Keep in mind that if you have electric brakes and a breakaway cable, which is designed to close a switch if the trailer becomes disconnected while going down the road, you MUST have battery power on the trailer in order for the brakes to be activated by the breakaway cable since there will no longer be any power from the towing vehicle since the cable from the towing vehicle and the trailer will be pulled free by the errant trailer.
Jay Jorgenson says
I like how you mention to correctly attaching the trailer’s hitch to the tow vehicle for safety. My dad wants to install a hitch for our trailer. Thank you for the advice. I’ll contact a trailer hitch installation service so my dad and I can go camping.
Callum Palmer says
With my trailer, I think I need to do some work on it. As you said, it would be good to make sure that the bearings are greased. I’ll probably have to get someone to do it for me as I have never done that before.
Daphne Gilpin says
Thanks for explaining that it’s a good idea to do a full visual inspection of the trailer before we start driving to make sure everything’s secure. My husband wants to buy a poly pipe trailer online to use at his work, and I want to make sure he stays safe while towing it. I’m glad I read your article because passing along your tips will give me peace of mind that he’ll use the trailer safely.
Stan Morris says
On item # 2. I have been taught to not use a locking pin or padlock to secure the ball hitch latch as if one or the other of the vehicles catch fire, It’s far easier to disconnect a safety spring pin than it is a keyed lock when you are in the panic mode.
Sabrina Addams says
My grandpa is needing to use his trailer to help one of his friends move next week, but part of his trailer broke the last time he used it. It’s nice to read that you should make sure bearings are greased, the tire pressure is good, and the jack and ball are functioning properly. Once he finds a trailer repair service in Perth, I will recommend he does these things to maintain it.

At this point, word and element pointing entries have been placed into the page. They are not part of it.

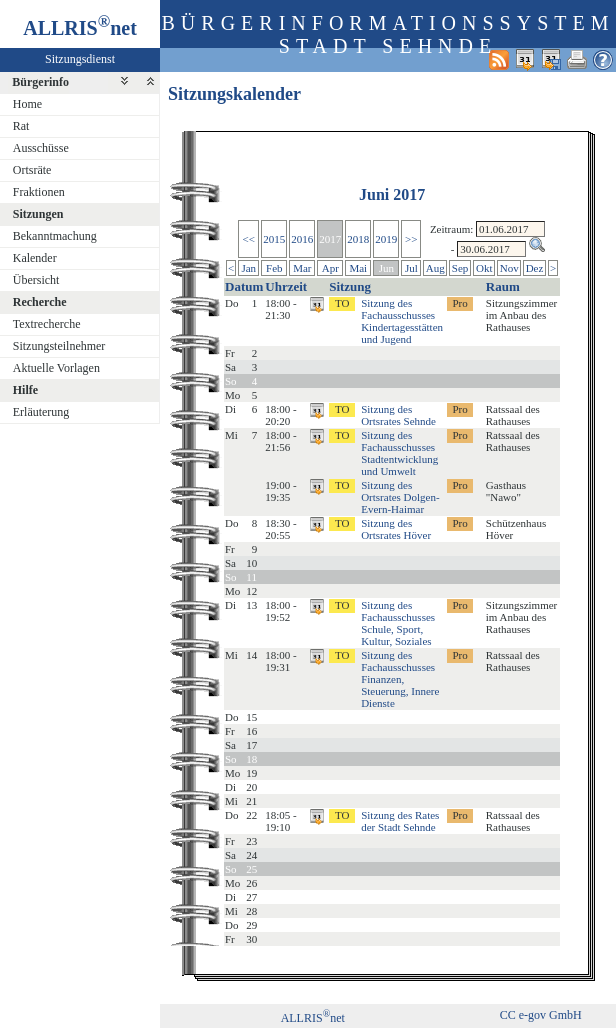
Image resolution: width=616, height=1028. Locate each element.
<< (249, 239)
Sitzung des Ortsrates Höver (396, 529)
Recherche (40, 302)
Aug (435, 268)
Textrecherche (47, 324)
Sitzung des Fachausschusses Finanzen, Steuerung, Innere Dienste (400, 679)
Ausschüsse (41, 148)
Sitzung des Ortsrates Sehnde (398, 415)
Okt (484, 268)
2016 (302, 239)
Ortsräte (32, 170)
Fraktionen (39, 192)
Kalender (35, 258)
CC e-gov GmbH (541, 1015)
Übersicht (36, 280)
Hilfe (25, 390)
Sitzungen (38, 214)
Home (27, 104)
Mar (302, 268)
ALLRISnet (313, 1018)
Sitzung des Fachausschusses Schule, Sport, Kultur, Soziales (398, 623)
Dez (535, 268)
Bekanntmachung (55, 236)
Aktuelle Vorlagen (56, 368)
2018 (358, 239)
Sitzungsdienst (80, 59)
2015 (274, 239)
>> (411, 239)
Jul (411, 268)
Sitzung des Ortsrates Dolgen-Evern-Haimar (400, 497)
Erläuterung (41, 412)
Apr (330, 268)
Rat (21, 126)
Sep (460, 268)
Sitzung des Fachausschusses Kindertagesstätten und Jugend (402, 321)
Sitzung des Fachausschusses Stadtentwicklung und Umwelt (399, 453)
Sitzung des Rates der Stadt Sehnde (400, 821)
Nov (509, 268)
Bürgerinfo (40, 82)
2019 (386, 239)
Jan (248, 268)
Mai (358, 268)
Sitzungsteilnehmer (59, 346)
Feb (274, 268)
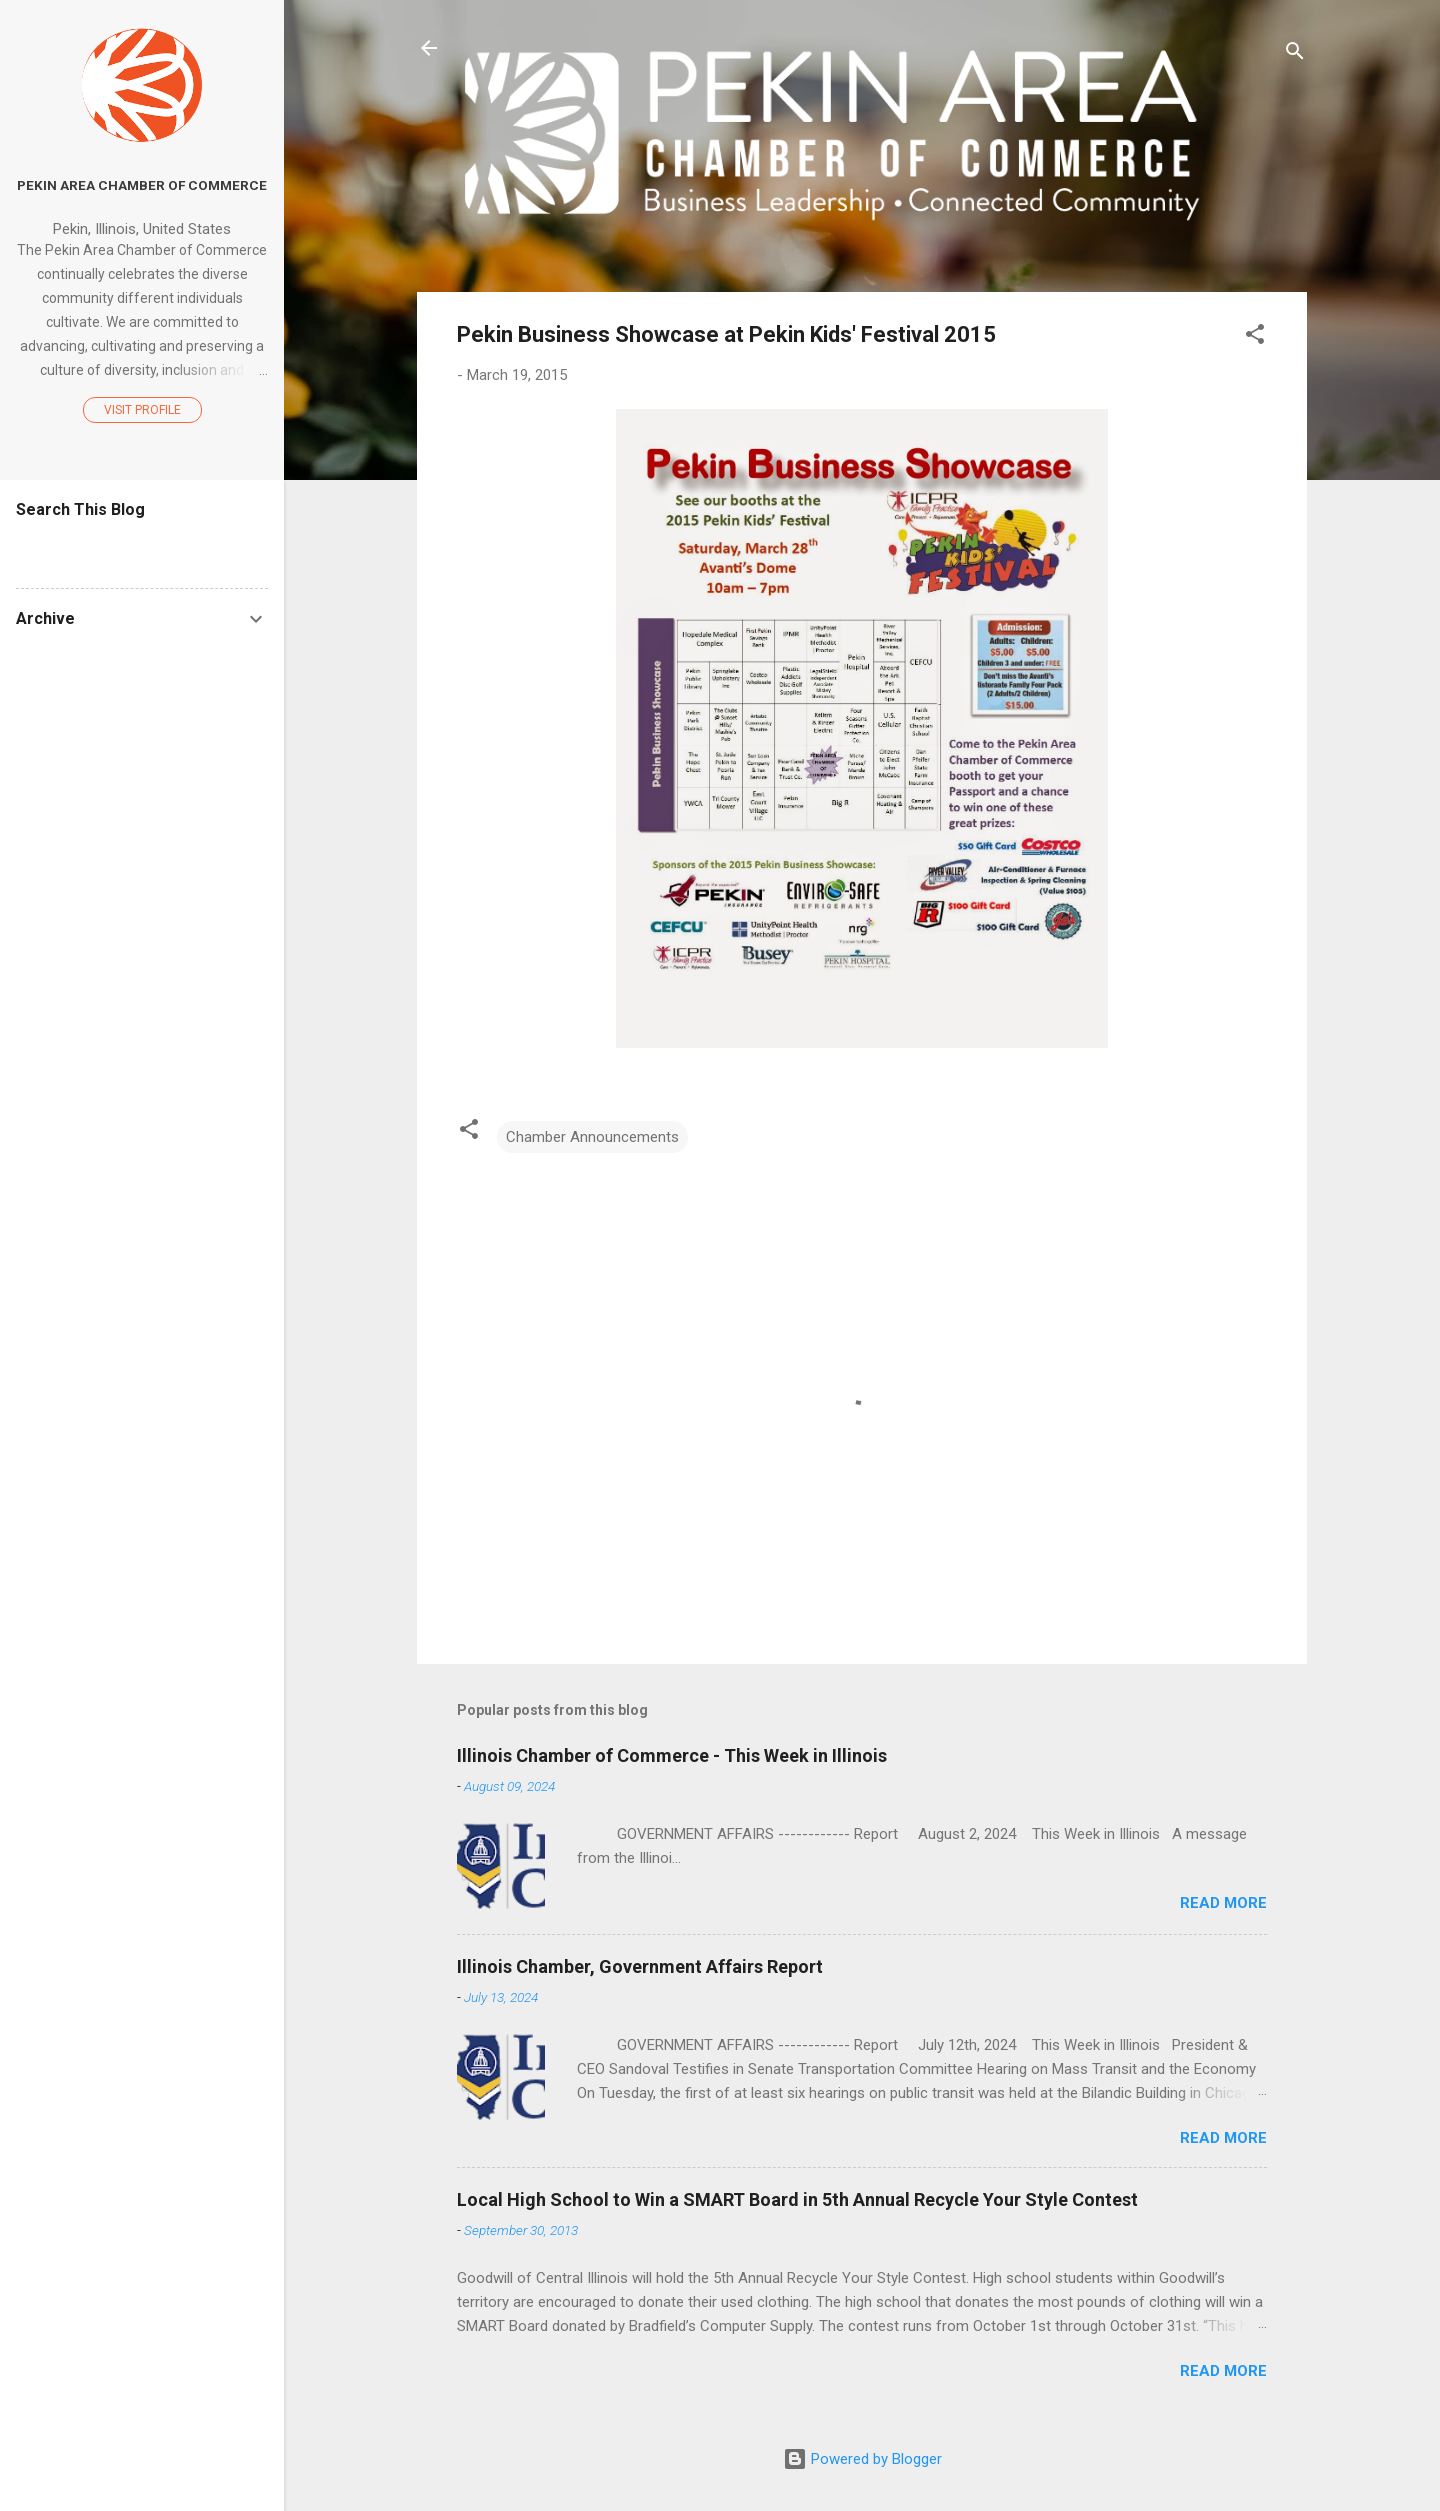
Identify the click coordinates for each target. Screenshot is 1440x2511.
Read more (1223, 1903)
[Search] (1295, 54)
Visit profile (142, 410)
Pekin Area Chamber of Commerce (142, 185)
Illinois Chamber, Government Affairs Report (640, 1966)
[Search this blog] (142, 548)
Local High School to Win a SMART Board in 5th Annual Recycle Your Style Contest (797, 2199)
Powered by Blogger (862, 2459)
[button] (1255, 337)
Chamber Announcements (592, 1137)
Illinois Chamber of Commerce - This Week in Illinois (672, 1755)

Just finished a 4500 mile trip incident free by doing the walk around and gauging all tires with a known good tire gauge. Carry a rag and wipe the lights off when you go by. These walk arounds were Federally mandated for me for 40 years and just carried it over to the RV.
John Totten says
I too have been driving RVs and pulling trailers for many years and have been observing actions that appear to be happening more and more as the years go by. I am not sure what the cause is but have noticed that the larger the trailer is the faster drivers think they have to drive. It would be interesting so know just how far it would take some of the trailers and RVs that I see going down at 80 miles/hour plus. As for me I enjoy driving and refuse to get in that habit. I also hope and pray that I never get in the way of some of the rigs I see going down the road realizing that it would take a great distance to get some of those rigs stopped in case of an emergency.